Plasmid sequencing and bioinformatics analyses
To gain further understanding of the genetic features of these mobile resistance elements, plasmids recovered from both parental strains (Sa21 and Sa27) and their corresponding transconjugants were subjected to complete sequencing using both the Illumina and PacBio RSII single-molecule real-time (SMRT) sequencing platforms. The Illumina paired-end libraries were constructed with the NEBNext Ultra DNA Library Prep Kit for Illumina (NEB) and sequenced on an Illumina NextSeq 500 platform. SMRT sequencing was performed at Wuhan Institute of Biotechnology, China. De novo assemblies of PacBio RSII reads and Illumina reads were performed by the hierarchical genome assembly process (HGAP, Pacific Biosciences) and the CLC Genomics Workbench (CLC bio, Denmark) respectively. Long assembled contigs obtained from PacBio reads were used to align and join the contigs obtained from the Illumina assembly results. The completed plasmid sequence was confirmed by PCR and then annotated with the RAST tool [18] and the NCBI Prokaryotic Genome Annotation Pipeline (PGAP). Each plasmid was sequenced using both Illumina and PacBio platforms and only high-quality data were used for further analysis.

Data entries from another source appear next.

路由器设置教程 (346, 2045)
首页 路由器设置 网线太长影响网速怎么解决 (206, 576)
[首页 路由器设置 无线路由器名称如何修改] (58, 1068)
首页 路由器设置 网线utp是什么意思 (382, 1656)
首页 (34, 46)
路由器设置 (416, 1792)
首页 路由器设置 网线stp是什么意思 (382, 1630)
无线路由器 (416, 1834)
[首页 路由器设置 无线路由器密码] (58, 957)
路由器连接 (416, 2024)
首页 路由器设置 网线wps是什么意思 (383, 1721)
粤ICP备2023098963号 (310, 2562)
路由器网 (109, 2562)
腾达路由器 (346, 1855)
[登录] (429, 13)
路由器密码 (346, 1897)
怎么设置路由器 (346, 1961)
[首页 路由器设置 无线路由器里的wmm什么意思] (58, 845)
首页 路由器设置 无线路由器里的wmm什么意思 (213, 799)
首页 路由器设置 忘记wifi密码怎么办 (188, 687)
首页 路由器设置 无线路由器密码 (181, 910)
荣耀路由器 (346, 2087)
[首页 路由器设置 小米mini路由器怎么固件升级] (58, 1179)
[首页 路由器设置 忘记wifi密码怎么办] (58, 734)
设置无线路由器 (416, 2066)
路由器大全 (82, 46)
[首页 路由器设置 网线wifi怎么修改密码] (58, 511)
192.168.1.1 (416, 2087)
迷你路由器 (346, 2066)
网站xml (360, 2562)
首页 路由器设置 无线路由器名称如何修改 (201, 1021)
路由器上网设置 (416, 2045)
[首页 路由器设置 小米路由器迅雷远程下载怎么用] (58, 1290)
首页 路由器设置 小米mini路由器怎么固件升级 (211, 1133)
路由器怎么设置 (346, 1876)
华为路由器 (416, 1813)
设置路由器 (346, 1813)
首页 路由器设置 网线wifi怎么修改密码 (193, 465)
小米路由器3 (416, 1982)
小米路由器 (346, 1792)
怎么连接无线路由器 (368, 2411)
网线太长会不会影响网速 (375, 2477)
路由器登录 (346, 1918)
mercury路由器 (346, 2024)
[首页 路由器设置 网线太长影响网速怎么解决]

Screening of specific types of plasmids in clinical Salmonella isolates
Based on the sequences of Incl1 plasmid, one set of primers, Incl1F-TCCTGATTTCATCCACGGCAA and Incl1R- AGGGACATTATTTGCCCGCT, was designed and used to screen for the presence of Incl1 type of plasmid in clinical Salmonella isolates using PCR assay.
Results
Ciprofloxacin resistance mediated by conjugative plasmids in Salmonella
In our previous study, a total of 157 non-repeated Salmonella isolates were recovered from 348 meat samples [16]. Among the 55 CipRSalmonella isolates, 14 were able to transfer their ciprofloxacin resistance phenotype to E. coli strain J53(AZIR). S1-PFGE was performed on these 14 Salmonella isolates and their transconjugants. Five out of the 14 Salmonella strains were found to carry two plasmids of different sizes, while only one larger size plasmid was detectable in the transconjugants (Figure 1, Table 1). These five Salmonella isolates were then further characterized in this study. Among these five Salmonella strains, four belonged to the serotype Derby and shared identical PFGE profile [16] and one was Agona. MIC of ciprofloxacin of the donor strains and the E. coli transconjugants was either identical to, or 2–4 folds less than that of the parental strains (Table 1). However, when the conjugative plasmids recovered from E. coli J53 transconjugants were transferred back to a ciprofloxacin-susceptible (CipS) Salmonella strain, namely S. London Sa48, a CIP MIC level, which equalled that of the parent Salmonella carrying the test plasmid was recorded, suggesting that these conjugative plasmids could mediate slightly higher MIC in Salmonella than in E. coli (Table 1). We then tested if temperature could affect the conjugation efficiency of these ciprofloxacin resistance plasmids, with results showing that at 37°C and 42°C, the conjugation efficiency of plasmids in strain Sa21 were 2.4 × 10−5 and 1.95 × 10−5, respectively; and those of plasmids in strain Sa27 were 7 × 10−6 and 2 × 10−7, respectively. To gain further understanding of the genetic features of these mobile resistance elements, complete sequences of the plasmids recovered from both parental strains (Sa21 and Sa27) and their transconjugants were obtained.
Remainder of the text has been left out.